Burgundy Description and Information
- Côte d'Or (21)
- Nièvre (58)
- Saône-et-Loire (71)
- Yonne (89)
A Rich Past
Burgundy (Bourgogne) is a peaceful rural region at the heart of France, which has a rich and unique history. The Dijon based duchy ran Burgundy for 600 years until 1477, when the region was jealously snatched by the kingdom of France. There is evidence of the duchy's wealth and power everywhere, such as the many beautiful chateaux and lovely towns and villages. Burgundy was also a place of important religious and spiritual influence. There are two great abbeys at Vézelay and Fontenay and the ruins of a monastery at Cluny where the abbots' influence was second only to the pope's. This monastic presence meant that during the Middle Ages Burgundy was a great church-building region. During the Industrial Revolution Burgundy prospered once again when, in 1838, the Schneider iron and steelworks based at Le Creusot made the first French locomotive at this time.

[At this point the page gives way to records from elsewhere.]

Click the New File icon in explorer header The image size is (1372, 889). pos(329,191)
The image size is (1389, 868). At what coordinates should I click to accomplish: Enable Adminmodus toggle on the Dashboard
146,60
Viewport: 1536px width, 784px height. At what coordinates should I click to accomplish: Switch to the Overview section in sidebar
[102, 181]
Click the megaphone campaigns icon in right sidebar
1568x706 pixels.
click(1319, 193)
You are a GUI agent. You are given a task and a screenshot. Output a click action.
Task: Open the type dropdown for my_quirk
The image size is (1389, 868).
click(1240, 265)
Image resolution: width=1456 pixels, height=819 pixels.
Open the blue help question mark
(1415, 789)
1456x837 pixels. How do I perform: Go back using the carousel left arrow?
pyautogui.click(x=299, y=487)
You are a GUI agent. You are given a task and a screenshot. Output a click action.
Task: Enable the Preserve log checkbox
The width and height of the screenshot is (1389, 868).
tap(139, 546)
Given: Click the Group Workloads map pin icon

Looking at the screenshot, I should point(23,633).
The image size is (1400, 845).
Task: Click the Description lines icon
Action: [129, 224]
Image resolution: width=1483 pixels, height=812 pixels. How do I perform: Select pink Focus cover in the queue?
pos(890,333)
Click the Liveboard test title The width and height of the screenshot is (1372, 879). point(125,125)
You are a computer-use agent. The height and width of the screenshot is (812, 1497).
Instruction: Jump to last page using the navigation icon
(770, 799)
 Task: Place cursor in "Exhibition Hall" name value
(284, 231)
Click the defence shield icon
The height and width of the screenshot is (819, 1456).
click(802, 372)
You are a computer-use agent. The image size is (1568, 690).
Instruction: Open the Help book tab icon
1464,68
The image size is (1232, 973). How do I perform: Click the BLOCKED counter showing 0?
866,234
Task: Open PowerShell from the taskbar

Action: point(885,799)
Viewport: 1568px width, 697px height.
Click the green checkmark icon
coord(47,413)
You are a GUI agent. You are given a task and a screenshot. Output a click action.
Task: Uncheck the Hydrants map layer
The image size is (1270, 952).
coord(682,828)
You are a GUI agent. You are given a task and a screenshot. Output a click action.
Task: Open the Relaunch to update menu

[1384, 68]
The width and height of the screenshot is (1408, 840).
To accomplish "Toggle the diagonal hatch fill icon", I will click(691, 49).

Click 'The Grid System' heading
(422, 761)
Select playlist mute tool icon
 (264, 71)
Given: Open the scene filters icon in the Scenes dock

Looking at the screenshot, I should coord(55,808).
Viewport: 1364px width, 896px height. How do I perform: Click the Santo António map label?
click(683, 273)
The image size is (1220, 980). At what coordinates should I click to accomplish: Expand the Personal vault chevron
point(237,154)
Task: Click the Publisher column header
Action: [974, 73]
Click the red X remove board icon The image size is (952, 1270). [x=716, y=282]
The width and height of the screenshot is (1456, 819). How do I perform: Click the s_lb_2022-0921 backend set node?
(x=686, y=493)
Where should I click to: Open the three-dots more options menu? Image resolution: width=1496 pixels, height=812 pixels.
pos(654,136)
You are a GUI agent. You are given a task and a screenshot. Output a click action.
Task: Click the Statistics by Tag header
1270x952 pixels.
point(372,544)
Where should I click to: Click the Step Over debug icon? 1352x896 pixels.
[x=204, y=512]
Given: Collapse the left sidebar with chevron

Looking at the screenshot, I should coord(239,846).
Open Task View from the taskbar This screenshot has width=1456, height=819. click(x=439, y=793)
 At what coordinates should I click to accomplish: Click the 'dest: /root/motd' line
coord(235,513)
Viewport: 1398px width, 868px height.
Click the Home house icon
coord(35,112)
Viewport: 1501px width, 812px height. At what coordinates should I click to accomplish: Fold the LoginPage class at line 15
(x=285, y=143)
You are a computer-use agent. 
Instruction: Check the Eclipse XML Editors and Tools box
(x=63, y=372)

A Heterogeneous Property Market
Today much of Burgundy's prosperity is centered about the prestigious wine growing areas in the south and around Dijon. These small pockets have helped to uphold the region's reputation as land of great art and good living. Today people visit the area to try some of France's finest wines such as Nuits-Saint-Georges, Meursault and Beaune. Most of the vineyards are found in the attractive Côte d'Or area. It is divided into the Côtes de Nuits and Côtes de Beaune, the latter is known for its whites: Meursault, Montracet and Puligny. The reds of the Côtes de Nuits are considered superior as they are richer and better age. Once run by religious orders, these vines are now owned by wealthy people and are so lucrative that they almost never come up for sale.
A Region in Expansion
Many visitors come to Burgundy to enjoy canal boat holidays on its inland waterways. There are 1200km (750 miles) of rivers and canals. Cycling along the canals is also a popular pastime and there are plenty of gentle to moderately demanding walks. In the centre of the région is the Parc de Morvan, a wooded hilly area, with a number of nature trails, animal reserves and craft shops. At present Burgundy has little economic importance and few industries but on the whole the standard of living is good. Burgundy is surprisingly not a popular region with foreign second home-buyers although in recent years it has attracted more and more interest from Parisians looking for weekend retreats. Inexpensive village houses and farmhouses in need of restoration can be found. Burgundy is well connected both to the north and south by motorways and the TGV (high speed train). It's only 100km (65miles) south of Paris and 80km north of Lyon.